Task requirements: Work through the listing below and state how many of its lines hold the word "computer". Give no other output.

Data records:

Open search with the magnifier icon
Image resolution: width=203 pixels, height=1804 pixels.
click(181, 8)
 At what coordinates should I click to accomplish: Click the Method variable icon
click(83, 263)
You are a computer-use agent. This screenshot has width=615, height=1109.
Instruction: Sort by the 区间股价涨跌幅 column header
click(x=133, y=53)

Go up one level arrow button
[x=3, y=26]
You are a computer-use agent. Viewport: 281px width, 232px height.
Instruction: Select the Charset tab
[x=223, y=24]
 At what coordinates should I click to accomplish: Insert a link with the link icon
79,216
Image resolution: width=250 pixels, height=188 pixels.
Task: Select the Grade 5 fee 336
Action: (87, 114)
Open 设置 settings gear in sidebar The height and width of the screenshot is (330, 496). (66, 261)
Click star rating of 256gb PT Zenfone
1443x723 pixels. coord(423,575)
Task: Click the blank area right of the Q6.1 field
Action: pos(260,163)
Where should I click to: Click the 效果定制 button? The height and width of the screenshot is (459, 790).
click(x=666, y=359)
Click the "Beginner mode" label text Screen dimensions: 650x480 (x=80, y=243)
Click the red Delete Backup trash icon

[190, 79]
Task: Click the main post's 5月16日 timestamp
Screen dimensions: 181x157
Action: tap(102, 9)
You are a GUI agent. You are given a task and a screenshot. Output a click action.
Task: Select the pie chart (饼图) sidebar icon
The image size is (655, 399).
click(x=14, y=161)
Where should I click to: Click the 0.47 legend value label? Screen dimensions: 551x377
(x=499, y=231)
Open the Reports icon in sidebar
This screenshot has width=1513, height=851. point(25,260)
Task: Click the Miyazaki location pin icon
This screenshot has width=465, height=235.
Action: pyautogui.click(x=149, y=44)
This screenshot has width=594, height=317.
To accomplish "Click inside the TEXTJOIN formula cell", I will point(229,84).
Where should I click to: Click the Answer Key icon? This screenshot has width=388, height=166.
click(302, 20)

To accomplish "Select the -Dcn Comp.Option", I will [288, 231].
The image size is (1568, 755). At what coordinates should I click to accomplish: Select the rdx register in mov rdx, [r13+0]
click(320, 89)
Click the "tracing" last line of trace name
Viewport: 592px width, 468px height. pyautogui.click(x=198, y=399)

Exercise output: 2